Quem dá conta dessa chamada é o próprio governo britânico, mais especificamente o gabinete do primeiro-ministro. Uma fonte do número 10 de Downing Street disse ainda à Sky News que a chamada entre os dois líderes foi “um momento muito útil e clarificador de todas as maneiras”, até porque terá sido deixado claro que “um acordo é essencialmente impossível não apenas agora mas em qualquer altura”.

O relato da conversa surge do gabinete do primeiro-ministro britânico e, até agora, não há confirmação do mesmo conteúdo por parte do governo germânico.

Grande parte da conversa ter-se-á concentrado na questão a fronteira da Irlanda do Norte (parte do Reino Unido) com a República da Irlanda. A saída do Reino Unido da união aduaneira (uma exigência da UE) e o desejo de manter aquela fronteira aberta (conforme estipulado no Acordo de Sexta-Feira Santa ou Acordo de Belfast, em 1998) têm demonstrado ser um verdadeiro quebra-cabeças num cenário de Brexit.

A UE e a ex-primeira-ministra Theresa May acordaram o sistema de backstop (uma espécie de mecanismo que funcionaria como seguro para prevenir uma fronteira rígida entre os dois países), solução que manteria aquela fronteira aberta, tal como está hoje, mesmo em caso de Brexit. No entanto, os bens levados para a Irlanda do Norte do resto do Reino Unido teriam de ser sujeitos a um controlo de qualidade.

Boris Johnson, tal como os deputados pró-Brexit já o têm feito, tem rejeitado esta hipótese. E, em alternativa, na semana passada, Boris Johnson apresentou uma proposta para a fronteira da Irlanda do Norte que dizia “apagar o dito backstop“.

Na proposta de Boris Johnson, foi apresentado um sistema em que a Irlanda do Norte e a República da Irlanda estariam em duas zonas aduaneiras distintas.
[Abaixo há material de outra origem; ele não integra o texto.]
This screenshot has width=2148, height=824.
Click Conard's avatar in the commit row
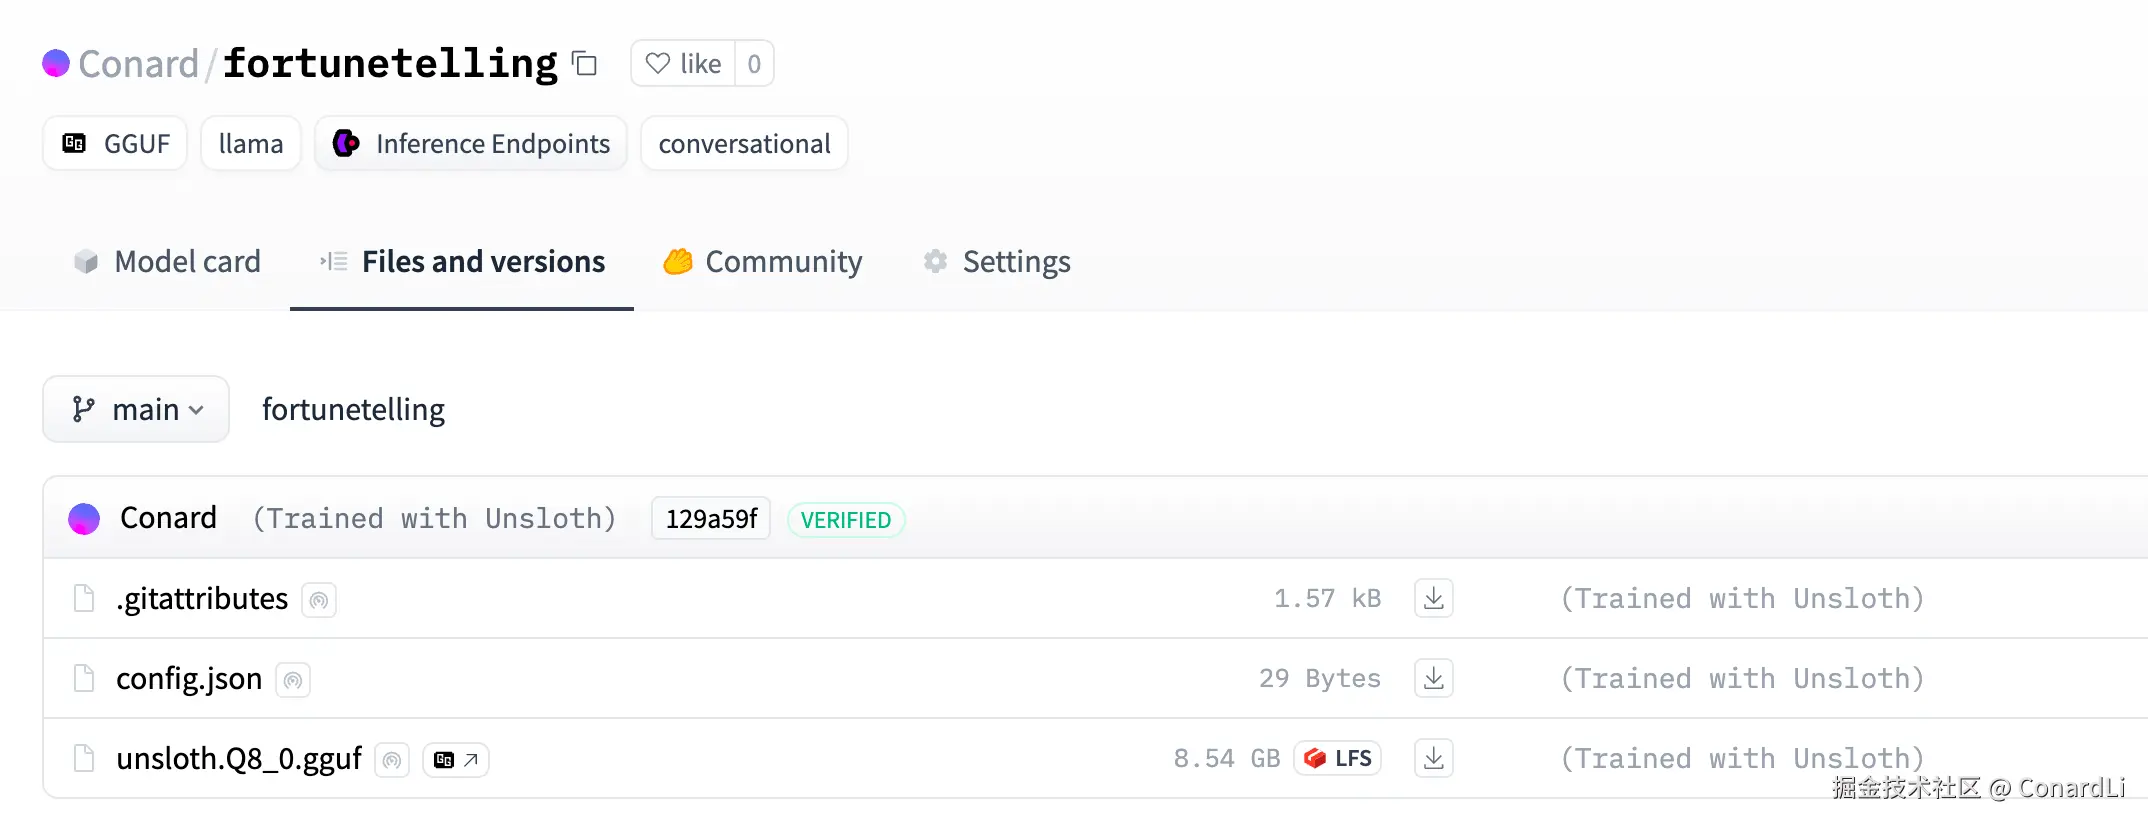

O primeiro-ministro garantiu ainda um sistema sem uma fronteira rígida, em que os bens em trânsito de um lado para o outro da fronteira seriam controlados eletronicamente.

Esta proposta foi recusada numa fase inicial pela Irlanda e, depois, pela União Europeia. Sem este assunto resolvido, e sem um acordo entre as várias partes em jogo, o Reino Unido avança para a data limite para a saída da UE: 31 de outubro.

O primeiro-ministro britânico já disse que preferia ficar “morto numa valeta” a pedir um novo adiamento da data para o Brexit. Porém, os advogados do governo já disseram que o executivo irá cumprir a lei Benn, que estipula que o Reino Unido deve pedir um adiamento se até 19 de outubro não houver um acordo com Bruxelas.

Em reação ao relato que surgiu do número 10 de Downing Street, o presidente do Conselho Europeu, Donald Tusk, dirigiu-se ao primeiro-ministro britânico no Twitter, para lhe dizer que “o que está em causa não é um jogo de passa-culpas estúpido”.

“O que está em causa é o futuro da Europa e do Reino Unido, tal como a segurança e os interesses do nosso povo. Não quer um acordo, não quer uma extensão do prazo, não quer uma revogação, quo vadis?”, disse, empregando a expressão latina que significa algo como “para onde vais?”.